## Stated problem
Rewrite the listing below from the line that contains "You are a computer-use" through the end of the listing, requests included, and raise every coordinate in the answers by 127. Leave the numbers in the requests as they are, and leave out the pictures.

** Start Data provided **

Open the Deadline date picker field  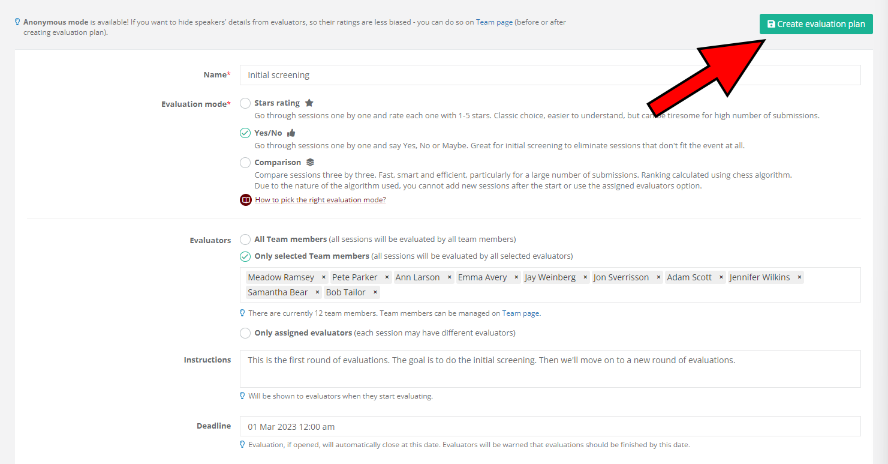click(x=550, y=426)
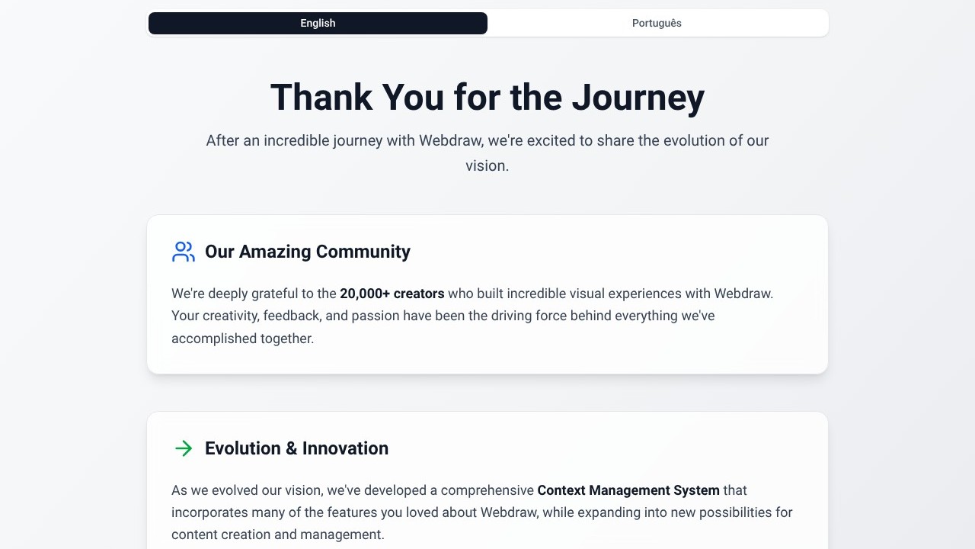Click the word "vision." below the title
Viewport: 975px width, 549px height.
point(487,165)
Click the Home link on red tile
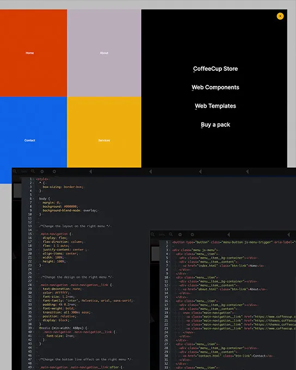 pos(30,53)
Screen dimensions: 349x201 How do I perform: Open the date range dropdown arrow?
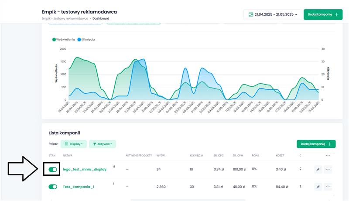click(296, 14)
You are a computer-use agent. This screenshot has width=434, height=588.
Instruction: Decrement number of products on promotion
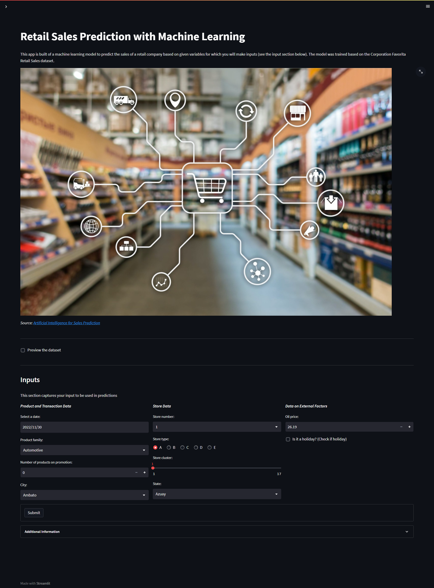[x=136, y=472]
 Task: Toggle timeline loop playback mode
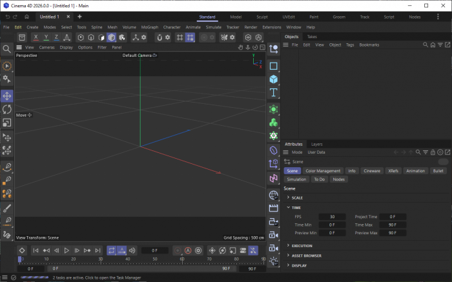point(112,250)
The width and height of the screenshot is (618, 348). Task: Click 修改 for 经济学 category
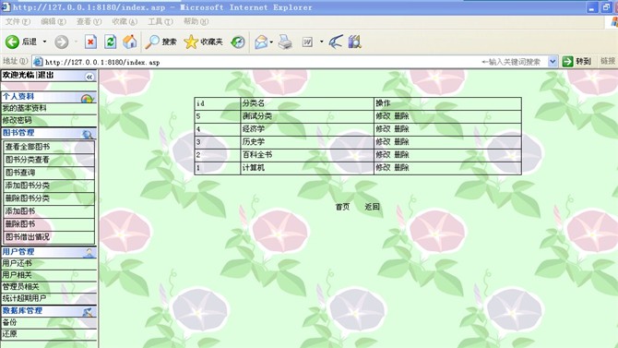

** End Data provided **

## Finished answer
You are a computer-use agent. This screenshot has width=434, height=588.
Instruction: Decrement number of products on promotion
[x=263, y=599]
 Task: Toggle timeline loop playback mode
point(239,377)
The width and height of the screenshot is (618, 348). Task: Click 修改 for 经济学 category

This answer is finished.